Game

                                                                                Game

       Time limit  1000 ms              Memory limit262144 kB

Alice and Bob is playing a game.

Each of them has a number. Alice’s number is A, and Bob’s number is B.

Each turn, one player can do one of the following actions on his own number:

1. Flip: Flip the number. Suppose X = 123456 and after flip, X = 654321

2. Divide. X = X/10. Attention all the numbers are integer. For example X=123456 , after this action X become 12345（but not 12345.6）. 0/0=0.

Alice and Bob moves in turn, Alice moves first. Alice can only modify A, Bob can only modify B. If A=B after any player’s action, then Alice win. Otherwise the game keep going on!

Alice wants to win the game, but Bob will try his best to stop Alice.

Suppose Alice and Bob are clever enough, now Alice wants to know whether she can win the game in limited step or the game will never end.

Input

First line contains an integer T (1 ≤ T ≤ 10), represents there are T test cases.

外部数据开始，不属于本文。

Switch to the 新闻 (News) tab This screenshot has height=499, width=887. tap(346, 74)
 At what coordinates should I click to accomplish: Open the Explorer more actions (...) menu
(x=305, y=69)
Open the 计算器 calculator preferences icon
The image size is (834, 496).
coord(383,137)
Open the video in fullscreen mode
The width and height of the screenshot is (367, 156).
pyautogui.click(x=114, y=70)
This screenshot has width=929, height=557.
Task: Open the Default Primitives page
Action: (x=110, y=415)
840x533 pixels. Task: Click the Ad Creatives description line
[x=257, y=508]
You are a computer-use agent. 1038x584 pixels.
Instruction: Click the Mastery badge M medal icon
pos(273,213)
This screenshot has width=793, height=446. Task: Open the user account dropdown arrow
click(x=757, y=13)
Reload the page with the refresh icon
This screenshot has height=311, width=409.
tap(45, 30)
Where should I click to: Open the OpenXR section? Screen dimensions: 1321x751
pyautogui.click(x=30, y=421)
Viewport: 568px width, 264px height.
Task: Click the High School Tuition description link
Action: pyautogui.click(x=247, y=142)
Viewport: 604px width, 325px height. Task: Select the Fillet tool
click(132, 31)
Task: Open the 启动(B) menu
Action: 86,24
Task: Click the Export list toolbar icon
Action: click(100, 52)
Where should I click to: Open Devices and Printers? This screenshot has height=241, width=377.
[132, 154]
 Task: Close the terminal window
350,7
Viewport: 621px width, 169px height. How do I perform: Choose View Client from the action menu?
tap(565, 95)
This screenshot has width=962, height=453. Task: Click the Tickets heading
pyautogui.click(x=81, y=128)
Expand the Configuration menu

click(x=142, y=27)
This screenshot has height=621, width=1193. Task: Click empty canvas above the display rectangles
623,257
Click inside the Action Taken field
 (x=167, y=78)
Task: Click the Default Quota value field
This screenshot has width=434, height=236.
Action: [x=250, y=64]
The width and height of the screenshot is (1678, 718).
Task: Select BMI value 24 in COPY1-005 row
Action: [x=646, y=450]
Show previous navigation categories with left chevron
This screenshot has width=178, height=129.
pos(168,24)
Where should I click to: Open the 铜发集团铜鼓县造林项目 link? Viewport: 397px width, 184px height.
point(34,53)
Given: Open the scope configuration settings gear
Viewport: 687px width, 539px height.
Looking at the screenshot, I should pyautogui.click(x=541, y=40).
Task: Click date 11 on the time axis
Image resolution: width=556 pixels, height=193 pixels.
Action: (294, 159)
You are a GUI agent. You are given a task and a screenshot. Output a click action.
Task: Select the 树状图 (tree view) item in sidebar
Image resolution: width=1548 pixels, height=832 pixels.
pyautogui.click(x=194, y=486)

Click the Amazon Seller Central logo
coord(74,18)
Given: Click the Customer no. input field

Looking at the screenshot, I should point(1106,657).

For each test case: Two number A and B. 0<=A,B<=10^100000.

Output

For each test case, if Alice can win the game, output “Alice”. Otherwise output “Bob”.

Sample Input

4
11111 1
1 11111
12345 54321
123 123

Sample Output

Alice
Bob
Alice
Alice

Hint

For the third sample, Alice flip his number and win the game.

For the last sample, A=B, so Alice win the game immediately even nobody take a move.

是一个KMP水题，但当时有组特殊样例没有考虑到，一直在wrong、。

  那组样例就是：当后者的数为零的时候，前者一定赢。

当时没想到的原因是，我只考虑到了样例的一半，也就是我只是在想母串中会出现字串中不含有的字符，却没有考虑到字串如果含有母串中不含有的字符会怎样,一定是不成立吗？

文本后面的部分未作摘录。